*Problem to work on*
Give back, exactly and with nothing added, the lines that run from the one containing "Where should I" to the final line below.
===== Information supplied
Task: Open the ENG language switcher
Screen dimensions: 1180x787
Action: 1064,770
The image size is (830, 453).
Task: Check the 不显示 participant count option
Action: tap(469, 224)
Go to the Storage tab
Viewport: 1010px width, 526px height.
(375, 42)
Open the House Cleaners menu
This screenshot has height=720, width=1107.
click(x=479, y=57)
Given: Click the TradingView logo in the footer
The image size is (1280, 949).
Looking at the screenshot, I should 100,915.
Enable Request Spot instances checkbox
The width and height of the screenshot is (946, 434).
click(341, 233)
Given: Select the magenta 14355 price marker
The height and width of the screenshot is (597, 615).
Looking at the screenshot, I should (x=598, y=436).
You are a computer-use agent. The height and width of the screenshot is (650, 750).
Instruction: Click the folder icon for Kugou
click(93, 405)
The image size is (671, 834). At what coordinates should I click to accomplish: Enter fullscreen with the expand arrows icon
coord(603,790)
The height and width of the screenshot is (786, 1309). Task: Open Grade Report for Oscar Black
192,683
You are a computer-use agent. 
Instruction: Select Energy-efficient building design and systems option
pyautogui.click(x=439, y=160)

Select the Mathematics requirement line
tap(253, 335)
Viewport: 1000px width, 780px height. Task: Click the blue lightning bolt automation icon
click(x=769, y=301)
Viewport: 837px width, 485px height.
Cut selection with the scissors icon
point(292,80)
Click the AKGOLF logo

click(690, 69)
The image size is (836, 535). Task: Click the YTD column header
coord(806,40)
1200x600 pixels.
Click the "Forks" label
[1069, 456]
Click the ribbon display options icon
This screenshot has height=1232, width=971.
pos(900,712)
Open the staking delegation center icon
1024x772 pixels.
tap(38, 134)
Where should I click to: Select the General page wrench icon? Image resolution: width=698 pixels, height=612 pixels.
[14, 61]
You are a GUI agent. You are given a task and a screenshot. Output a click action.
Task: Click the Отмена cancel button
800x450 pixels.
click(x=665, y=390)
==========
*Solution to this problem*
Where should I click to: Select the General page wrench icon? Image resolution: width=698 pixels, height=612 pixels.
[14, 61]
You are a GUI agent. You are given a task and a screenshot. Output a click action.
Task: Click the Отмена cancel button
800x450 pixels.
click(x=665, y=390)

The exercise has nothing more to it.